### Problem 1
In the data center fabric text, change "chassis-based" to "modular" and write out the stretch from "Background#" up to and including "the aggregation layer.".
### Problem 2
Carry the data center fabric text on past its final sentence.

** start of Source passage **

Fabric Design Considerations#
As we look to implement best practices for building data center networks, it is important to realize there is a not a "one size fits all" answer. While there are certainly some best practices to follow, each network architect must understand their own environment and implement accordingly. That said, there are clear benefits to moving away from legacy network designs that were designed primarily using large Layer 2 domains and supporting North-to-South (human-to-machine) traffic patterns. The rise of micro-services applications and East-to-West (machine-to-machine) traffic patterns is forcing the network to be re-designed to meet these new demands.
Background#
Legacy data center designs were generally composed of three-tiers - access, aggregation and core (see Figure 2-1). Servers (usually bare metal or early virtualized hosts) connected to the access layer. The aggregation and core layers were often large chassis-based platforms. Layer 2 and Layer 3 traffic was segregated at the aggregation layer.
This design has several inherent disadvantages:
- Scalability of the aggregation and core layers
- Sub-optimal and non-deterministic traffic paths
- Inter-subnet traffic tromboning via aggregation and/or core
- The use of xSTP as a Layer 2 anti-loop mechanism blocked links and left them unused
Evolutionary techniques such as MC-LAG helped to reduce the need for spanning-tree and provide server access redundancy (see Figure 2-2) but the other disadvantages remain. Some vendors and standards bodies pursued solutions such as TRILL and SPB but these efforts did not gain significant market adoption. In the end, as in many other instances, rather than creating a new protocol the market fell back on IP routing and standard routing protocols such as BGP.

** end of Source passage **
** start of Given information **

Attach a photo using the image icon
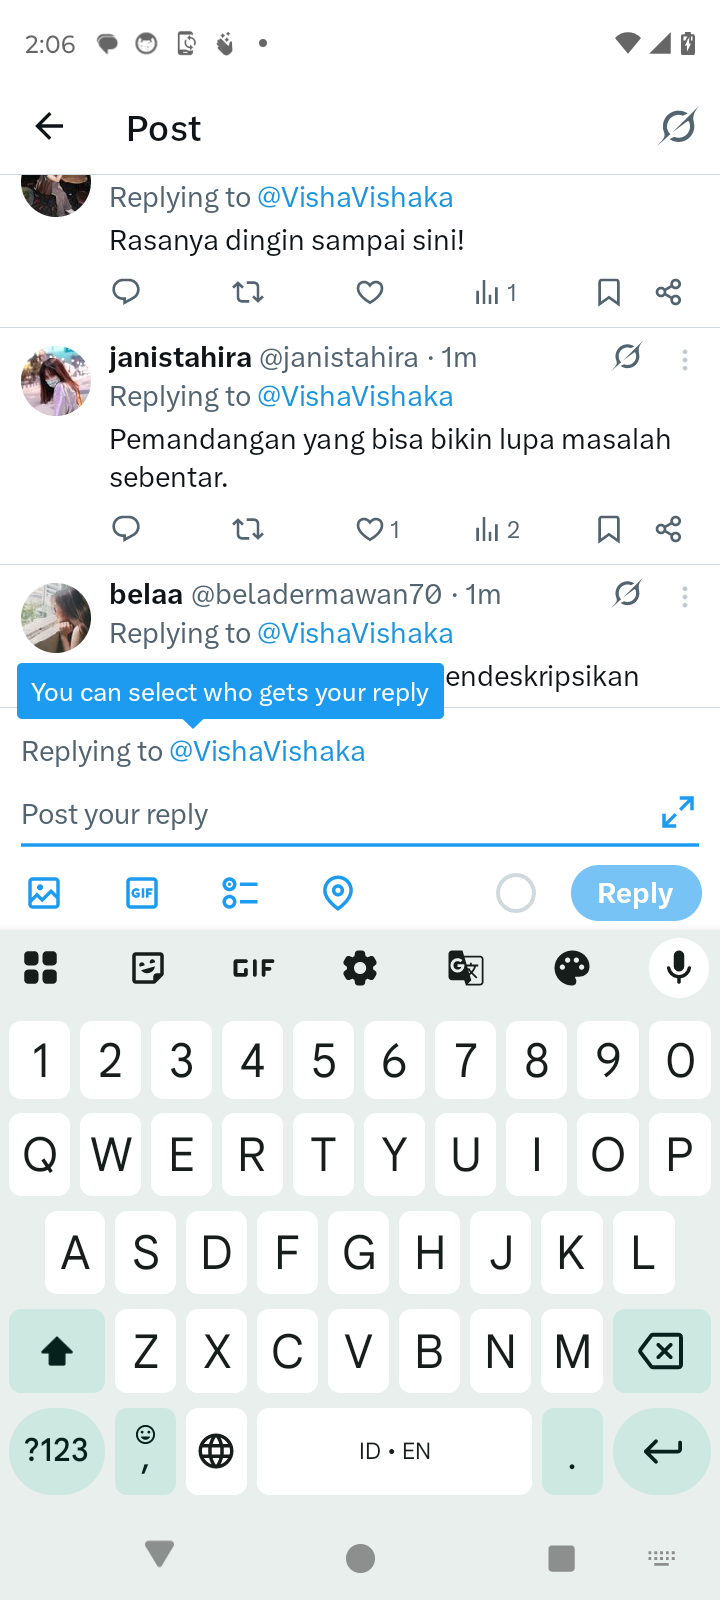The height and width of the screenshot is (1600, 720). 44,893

** end of Given information **
** start of Given information **

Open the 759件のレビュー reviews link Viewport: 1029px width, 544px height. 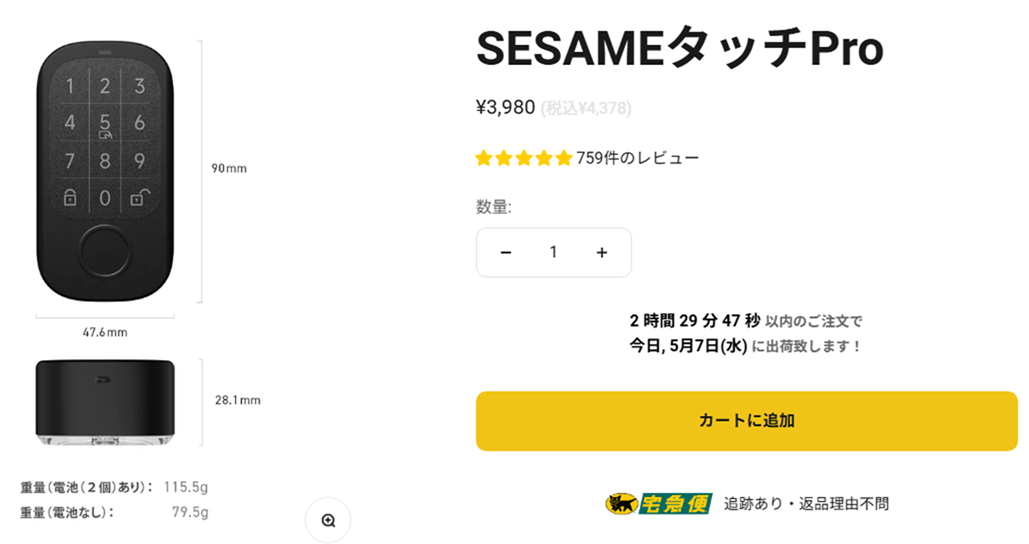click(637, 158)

** end of Given information **

### Right answer 1
Background#
Legacy data center designs were generally composed of three-tiers - access, aggregation and core (see Figure 2-1). Servers (usually bare metal or early virtualized hosts) connected to the access layer. The aggregation and core layers were often large modular platforms. Layer 2 and Layer 3 traffic was segregated at the aggregation layer.

### Right answer 2
For several years, the largest network providers have been building scale-out networks using small, fixed-configuration switches. These switches are arranged according to Clos design principles. Clos networks are named after one of the scientists who popularized this method, Charles Clos, and it originally defined an efficient way of building high-capacity, scale-out circuit switching networks.
Modern data centers can use these same principles to build Layer 3, routed networks (see Figure 2-3). Networks (or Fabrics) designed in this way, overcome all of the limitations listed above with one drawback - Layer 2 domains are now confined to a individual (or pair) of access (also called Leaf or Top of Rack (ToR)) switches. To support Layer 2 domains beyond this limit, network virtualization technologies such as VXLAN and EVPN can be used. This is an important topic and will be discussed in a later section.
A simple Clos network is comprised of leaf switches and spine switches (See Figure 2-3). The leaf (or ToR) switches connect to the end devices/hosts and are connected together via the spine switches. Every leaf switch is connected to every spine and thereby is at most one "hop" away from any other leaf in the network. These leaf/spine networks can also become a building block of larger networks by implementing another spine layer (sometimes called a "superspine"). Multi-stage Clos networks are quite common, especially in large data centers.
Section 3.2 of RFC 7938 provides more information about Clos topologies for the data center. Facebook, Dropbox and others have written extensively on their network design.